Carlos Alcaraz si gode il trionfo agli Australian Open e, allo stesso tempo, risponde alle critiche che lo hanno accompagnato nelle ultime settimane. Il numero uno del mondo, in un’intervista rilasciata ad AS, ha chiarito la sua posizione dopo le polemiche nate attorno al documentario Netflix e alla separazione dal suo storico coach Juan Carlos Ferrero.
“Io non professionale? Non è vero: conta il lavoro”
Alcaraz non accetta l’etichetta di giocatore poco professionale:
“Si è parlato tanto del fatto che mi piaccia divertirmi, ma una cosa non esclude l’altra”, ha spiegato. Il campione spagnolo rivendica disciplina e costanza, sottolineando come certi risultati non arrivino per caso: per restare al vertice servono lavoro quotidiano, sacrificio e determinazione.
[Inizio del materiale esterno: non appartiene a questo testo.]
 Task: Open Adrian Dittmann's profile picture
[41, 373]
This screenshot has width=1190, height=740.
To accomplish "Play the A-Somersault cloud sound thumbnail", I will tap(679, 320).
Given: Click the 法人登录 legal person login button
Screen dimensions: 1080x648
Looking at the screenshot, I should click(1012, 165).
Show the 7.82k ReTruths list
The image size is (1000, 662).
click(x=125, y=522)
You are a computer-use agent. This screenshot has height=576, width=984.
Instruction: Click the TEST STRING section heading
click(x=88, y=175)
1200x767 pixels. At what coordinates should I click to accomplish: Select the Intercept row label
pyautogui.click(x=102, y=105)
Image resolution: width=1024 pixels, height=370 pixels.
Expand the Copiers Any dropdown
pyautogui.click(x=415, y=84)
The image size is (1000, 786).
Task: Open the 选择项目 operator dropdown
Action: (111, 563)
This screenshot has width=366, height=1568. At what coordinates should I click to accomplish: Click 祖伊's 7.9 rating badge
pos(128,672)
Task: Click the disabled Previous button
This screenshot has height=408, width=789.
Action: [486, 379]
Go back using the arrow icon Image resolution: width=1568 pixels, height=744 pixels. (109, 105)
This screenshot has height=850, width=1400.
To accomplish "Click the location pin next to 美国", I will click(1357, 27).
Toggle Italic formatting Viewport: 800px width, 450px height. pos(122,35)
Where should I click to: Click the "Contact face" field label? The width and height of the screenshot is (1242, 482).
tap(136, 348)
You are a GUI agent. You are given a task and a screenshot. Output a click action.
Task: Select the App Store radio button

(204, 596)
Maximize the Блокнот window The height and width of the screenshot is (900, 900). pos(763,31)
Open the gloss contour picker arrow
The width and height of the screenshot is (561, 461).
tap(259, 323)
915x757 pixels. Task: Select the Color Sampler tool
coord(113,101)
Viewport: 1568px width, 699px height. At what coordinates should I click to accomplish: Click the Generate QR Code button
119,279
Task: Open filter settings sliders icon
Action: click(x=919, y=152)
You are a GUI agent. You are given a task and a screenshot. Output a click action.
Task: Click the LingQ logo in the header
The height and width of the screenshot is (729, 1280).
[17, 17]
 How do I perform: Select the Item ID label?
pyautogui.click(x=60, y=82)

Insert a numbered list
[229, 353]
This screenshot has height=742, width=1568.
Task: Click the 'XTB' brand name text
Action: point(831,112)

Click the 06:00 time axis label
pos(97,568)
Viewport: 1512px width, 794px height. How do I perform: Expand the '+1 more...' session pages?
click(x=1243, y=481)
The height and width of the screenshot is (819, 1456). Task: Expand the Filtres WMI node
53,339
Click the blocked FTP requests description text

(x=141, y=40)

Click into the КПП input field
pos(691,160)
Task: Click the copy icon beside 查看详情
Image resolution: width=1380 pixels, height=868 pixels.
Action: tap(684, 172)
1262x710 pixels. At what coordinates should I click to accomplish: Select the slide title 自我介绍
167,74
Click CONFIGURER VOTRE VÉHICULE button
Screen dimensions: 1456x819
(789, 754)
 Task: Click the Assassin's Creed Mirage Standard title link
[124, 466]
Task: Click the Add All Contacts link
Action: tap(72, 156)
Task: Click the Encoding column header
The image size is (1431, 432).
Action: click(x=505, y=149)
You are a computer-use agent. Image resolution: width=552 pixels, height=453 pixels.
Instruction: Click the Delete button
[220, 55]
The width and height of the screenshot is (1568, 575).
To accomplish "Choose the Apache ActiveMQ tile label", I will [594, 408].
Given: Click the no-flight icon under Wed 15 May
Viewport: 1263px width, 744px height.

Il caso documentario Netflix e la rottura con Ferrero
Il tema è legato al documentario uscito su Netflix, che invece di esaltare l’immagine di Alcaraz ha alimentato dubbi sul suo approccio. Nella serie, lo spagnolo è stato dipinto come amante delle feste e poco concentrato, con Ferrero spesso critico verso alcune scelte extra campo. Una narrazione che, secondo molti, avrebbe influito anche sulla separazione tra i due.
“Voglio tutto”: gli obiettivi di Alcaraz nel 2026
Nonostante la vittoria a Melbourne, Alcaraz non si sente appagato: nel mirino restano altri grandi traguardi. Ha citato gli Slam, le ATP Finals e la Coppa Davis, ribadendo di voler continuare a crescere, soprattutto sul piano mentale: “Sto migliorando, ho fatto un salto di qualità”.
Elogio a Samuel Lopez: “È il migliore”
Infine, Alcaraz ha speso parole importanti per Samuel Lopez, indicato come figura chiave nel nuovo corso: “Per me è uno dei migliori allenatori del mondo, se non il migliore”. Una frase letta da molti come una frecciata indiretta al passato, nel segno di una nuova fase della sua carriera.